[PROBLEM TO WORK ON] Copy the data from the line containing "At what coordinates" through the line containing "The height and", substituting "menu" for "dropdown" and changing nothing else. Leave the pictures out.

[RECORDS FOR PROCESSING]
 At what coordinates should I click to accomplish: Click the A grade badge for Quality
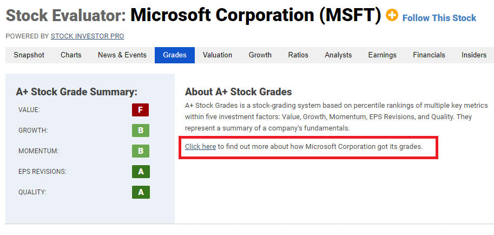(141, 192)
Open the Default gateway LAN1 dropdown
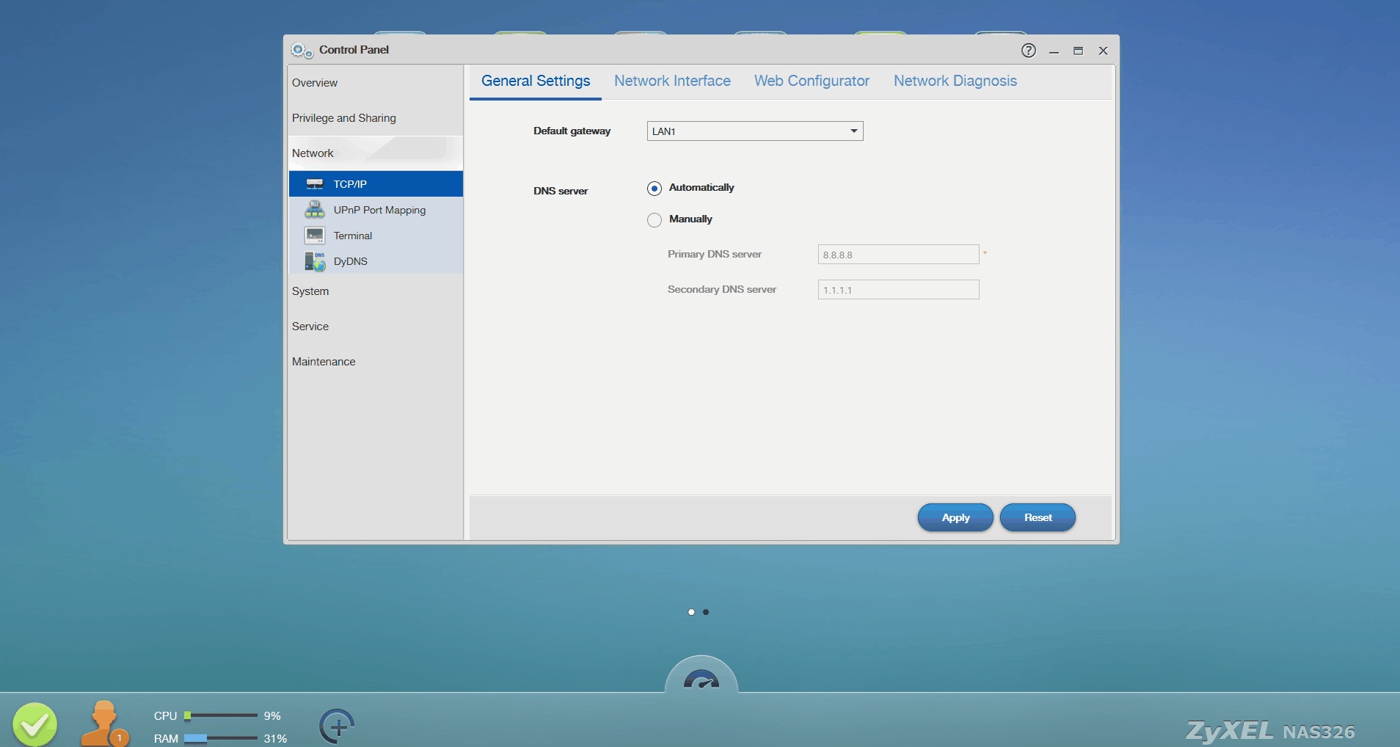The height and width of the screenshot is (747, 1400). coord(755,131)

...

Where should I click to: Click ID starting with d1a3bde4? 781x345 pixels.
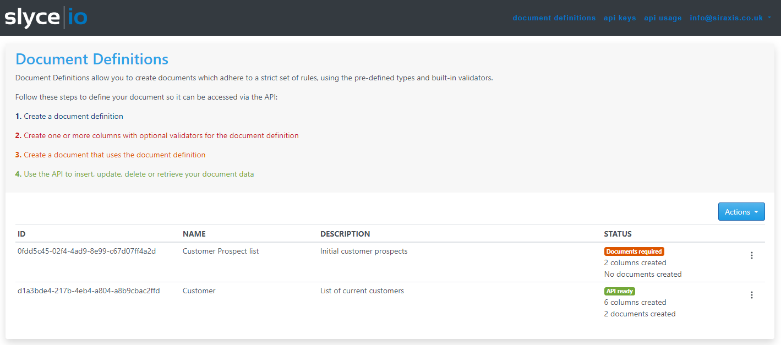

[THE ANSWER]
 At what coordinates should I click to accomplish: Click the A grade badge for Quality
(141, 192)
Open the Default gateway LAN1 menu
The height and width of the screenshot is (747, 1400). coord(755,131)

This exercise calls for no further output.